Tech giant HP has introduced an entirely new computing architecture dubbed "The Machine" that it says can process data
intelligently using far less energy and space. With the massive amount of data being moved to the cloud increasing every day, The Machine could be the ticket to solving the challenges of cloud computing -- managing and analyzing all that information.
The entire computing industry has continued down the same road for more than a decade, yet businesses are trying to do entirely different things since the invention of the cloud. According to HP, running the public cloud today uses as much energy as is used by all of Japan.
When looking at computing from a sustainability perspective, it is simply not possible to progress without a new type of computer. It may take a few years, but HP is confident that it has found a way to take computing to the next level. HP is staking its future on The Machine knowing that it could change an entire industry.
HP Labs, the company's R&D division, has been working on The Machine for two years. The project started to take shape when Martin Fink was named CTO of HP Labs. In the 1990s it was very common for a technology company to think of ways to build computer architectures from the ground up, but that has been less common in recent years.
HP had been moving in the direction of The Machine before Fink moved to Labs, but it wasn't until he took over that HP actually began work on a new computer model. The company has invented a new type of memory called "memristors," and a data transfer system that uses silicon photonics. Memristors will replace RAM and long-term flash storage , since they are fast and still allow for permanent storage.
Silicon photonics use lasers to send data as an alternative to copper wires. The lasers are just 1/4 the size of human hair, according to HP. By switching to lasers in data centers, 160 petabytes of data can be transferred in 250 nanoseconds, all while using 80 times less energy.
The Machine has been introduced just as the Internet of Things (IoT) is becoming a legitimate market. Data from IoT devices will be so large that current computers will struggle to manage -- much less analyze -- the information. HP's memristors will not become available until 2015, and it will take until at least 2018 for HP to release entire computers.

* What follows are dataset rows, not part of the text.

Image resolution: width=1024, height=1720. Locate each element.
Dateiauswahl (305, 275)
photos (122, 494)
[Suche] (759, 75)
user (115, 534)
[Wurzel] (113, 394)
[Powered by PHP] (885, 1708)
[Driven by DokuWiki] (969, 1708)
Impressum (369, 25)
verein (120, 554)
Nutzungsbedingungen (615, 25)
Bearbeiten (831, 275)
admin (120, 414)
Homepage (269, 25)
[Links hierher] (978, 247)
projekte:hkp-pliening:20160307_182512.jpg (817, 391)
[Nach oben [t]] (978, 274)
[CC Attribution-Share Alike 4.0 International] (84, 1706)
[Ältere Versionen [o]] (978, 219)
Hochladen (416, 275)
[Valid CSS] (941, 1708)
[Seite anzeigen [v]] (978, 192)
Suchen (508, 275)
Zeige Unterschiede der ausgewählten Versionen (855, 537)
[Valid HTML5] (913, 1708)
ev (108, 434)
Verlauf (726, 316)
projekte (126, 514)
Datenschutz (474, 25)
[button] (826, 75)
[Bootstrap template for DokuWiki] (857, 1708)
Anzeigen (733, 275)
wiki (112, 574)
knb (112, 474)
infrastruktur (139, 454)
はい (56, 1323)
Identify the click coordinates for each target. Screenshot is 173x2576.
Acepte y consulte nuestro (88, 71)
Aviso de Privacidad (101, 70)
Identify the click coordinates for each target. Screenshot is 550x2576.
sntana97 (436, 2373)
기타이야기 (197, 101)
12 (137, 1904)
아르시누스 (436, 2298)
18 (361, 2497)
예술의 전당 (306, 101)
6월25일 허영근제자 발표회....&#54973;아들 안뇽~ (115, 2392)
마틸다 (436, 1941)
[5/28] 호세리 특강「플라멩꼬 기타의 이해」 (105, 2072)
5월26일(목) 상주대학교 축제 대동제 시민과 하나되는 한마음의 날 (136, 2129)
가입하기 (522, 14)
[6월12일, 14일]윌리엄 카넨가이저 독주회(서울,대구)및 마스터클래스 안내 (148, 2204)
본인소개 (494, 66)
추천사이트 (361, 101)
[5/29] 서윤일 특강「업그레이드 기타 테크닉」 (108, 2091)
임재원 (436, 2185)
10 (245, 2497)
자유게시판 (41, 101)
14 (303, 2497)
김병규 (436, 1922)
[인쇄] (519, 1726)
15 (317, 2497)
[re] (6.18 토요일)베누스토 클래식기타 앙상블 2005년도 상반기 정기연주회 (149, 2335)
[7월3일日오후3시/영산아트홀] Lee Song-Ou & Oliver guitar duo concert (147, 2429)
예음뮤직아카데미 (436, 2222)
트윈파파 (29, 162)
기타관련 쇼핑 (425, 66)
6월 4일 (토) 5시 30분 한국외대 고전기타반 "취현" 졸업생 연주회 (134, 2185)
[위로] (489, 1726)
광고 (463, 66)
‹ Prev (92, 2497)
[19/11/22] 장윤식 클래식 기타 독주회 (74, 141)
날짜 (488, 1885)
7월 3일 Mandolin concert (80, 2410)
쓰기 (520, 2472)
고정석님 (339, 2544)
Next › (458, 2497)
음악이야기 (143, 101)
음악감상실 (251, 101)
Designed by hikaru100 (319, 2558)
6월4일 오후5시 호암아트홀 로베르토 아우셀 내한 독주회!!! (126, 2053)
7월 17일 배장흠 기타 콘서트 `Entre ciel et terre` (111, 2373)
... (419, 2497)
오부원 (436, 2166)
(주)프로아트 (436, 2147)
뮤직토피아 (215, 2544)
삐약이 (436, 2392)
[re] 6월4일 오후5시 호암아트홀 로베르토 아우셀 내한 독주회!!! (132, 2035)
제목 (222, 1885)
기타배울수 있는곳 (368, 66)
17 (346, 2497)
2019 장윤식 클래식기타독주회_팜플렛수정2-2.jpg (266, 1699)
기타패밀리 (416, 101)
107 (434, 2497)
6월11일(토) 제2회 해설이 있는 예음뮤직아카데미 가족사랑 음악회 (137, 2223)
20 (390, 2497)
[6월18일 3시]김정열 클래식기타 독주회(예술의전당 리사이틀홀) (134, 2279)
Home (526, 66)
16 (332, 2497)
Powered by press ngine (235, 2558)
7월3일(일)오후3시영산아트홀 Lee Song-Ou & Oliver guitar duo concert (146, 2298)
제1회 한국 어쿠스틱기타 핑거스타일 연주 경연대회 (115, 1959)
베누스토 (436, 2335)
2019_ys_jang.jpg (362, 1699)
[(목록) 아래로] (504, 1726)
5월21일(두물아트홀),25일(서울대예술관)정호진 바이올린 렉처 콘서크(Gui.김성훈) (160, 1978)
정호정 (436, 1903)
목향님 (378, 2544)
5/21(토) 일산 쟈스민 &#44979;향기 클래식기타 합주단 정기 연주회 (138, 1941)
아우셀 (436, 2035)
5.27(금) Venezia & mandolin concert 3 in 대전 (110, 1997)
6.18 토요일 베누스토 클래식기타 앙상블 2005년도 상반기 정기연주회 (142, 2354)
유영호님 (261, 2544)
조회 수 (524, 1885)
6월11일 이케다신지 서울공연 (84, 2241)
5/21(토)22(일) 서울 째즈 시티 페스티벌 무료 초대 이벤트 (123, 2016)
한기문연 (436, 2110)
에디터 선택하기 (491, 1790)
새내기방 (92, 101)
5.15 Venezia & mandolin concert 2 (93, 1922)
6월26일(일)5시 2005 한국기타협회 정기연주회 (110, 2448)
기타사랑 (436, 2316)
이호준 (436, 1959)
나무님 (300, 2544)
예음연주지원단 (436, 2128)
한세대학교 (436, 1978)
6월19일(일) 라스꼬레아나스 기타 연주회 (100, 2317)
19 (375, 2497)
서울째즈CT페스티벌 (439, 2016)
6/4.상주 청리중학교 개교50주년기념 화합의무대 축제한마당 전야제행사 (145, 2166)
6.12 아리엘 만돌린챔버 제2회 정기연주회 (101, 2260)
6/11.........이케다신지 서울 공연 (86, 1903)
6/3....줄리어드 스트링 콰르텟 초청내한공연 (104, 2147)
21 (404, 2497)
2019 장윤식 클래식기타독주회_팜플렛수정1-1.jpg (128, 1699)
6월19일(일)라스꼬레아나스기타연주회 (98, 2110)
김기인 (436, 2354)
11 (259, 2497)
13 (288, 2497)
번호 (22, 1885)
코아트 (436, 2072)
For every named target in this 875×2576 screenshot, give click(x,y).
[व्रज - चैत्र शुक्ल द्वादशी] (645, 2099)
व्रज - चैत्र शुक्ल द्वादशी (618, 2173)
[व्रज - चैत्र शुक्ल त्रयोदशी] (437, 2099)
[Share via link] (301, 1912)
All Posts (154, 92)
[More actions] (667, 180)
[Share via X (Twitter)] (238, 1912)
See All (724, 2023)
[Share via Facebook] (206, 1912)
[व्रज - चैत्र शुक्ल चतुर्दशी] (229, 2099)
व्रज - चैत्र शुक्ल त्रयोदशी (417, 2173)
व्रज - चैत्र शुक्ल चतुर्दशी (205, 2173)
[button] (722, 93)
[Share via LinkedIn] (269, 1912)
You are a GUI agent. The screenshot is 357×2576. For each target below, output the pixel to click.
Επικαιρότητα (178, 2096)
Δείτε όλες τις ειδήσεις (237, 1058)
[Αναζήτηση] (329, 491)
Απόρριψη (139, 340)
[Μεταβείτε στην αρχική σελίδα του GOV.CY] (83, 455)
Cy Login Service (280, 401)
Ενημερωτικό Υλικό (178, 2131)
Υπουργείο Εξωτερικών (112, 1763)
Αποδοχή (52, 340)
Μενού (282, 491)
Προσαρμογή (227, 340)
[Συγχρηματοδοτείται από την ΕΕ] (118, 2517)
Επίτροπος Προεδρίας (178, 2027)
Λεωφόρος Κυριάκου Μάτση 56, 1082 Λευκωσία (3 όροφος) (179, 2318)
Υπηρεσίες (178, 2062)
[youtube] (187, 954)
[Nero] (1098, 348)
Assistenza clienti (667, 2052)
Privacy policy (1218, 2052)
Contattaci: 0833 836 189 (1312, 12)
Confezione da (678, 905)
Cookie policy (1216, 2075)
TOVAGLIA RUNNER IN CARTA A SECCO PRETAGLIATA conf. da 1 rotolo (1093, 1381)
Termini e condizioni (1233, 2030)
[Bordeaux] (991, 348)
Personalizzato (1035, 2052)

Even though an explosion is already underway with millions of people becoming connected to the Internet and accessing larger files, data centers are currently able to deal with the increase. That is not to say, however, that data centers can continue using traditional computers indefinitely. That means businesses have a few years to spare before upgrading to HP's The Machine is necessary.
Posted: 2014-06-23 @ 1:03am PT
@KV:Memristors are a pretty big deal in their own right, and definitely not just style without substance. Companies and makers have dabbled with them for years, and their potential has been well known for decades, but this is the first big visible push to a commercial use. If "The Machine" can live up to the hype, it promises orders of magnitude more of both speed and storage capacity. We're talking hundreds of terabytes in your smartphone (if they can miniaturise it; that's a big if) and that's just the first generation. IF they can make it work as promised, IF they can mass produce it, IF they can miniaturise it. I hope they can, we're due a revolution.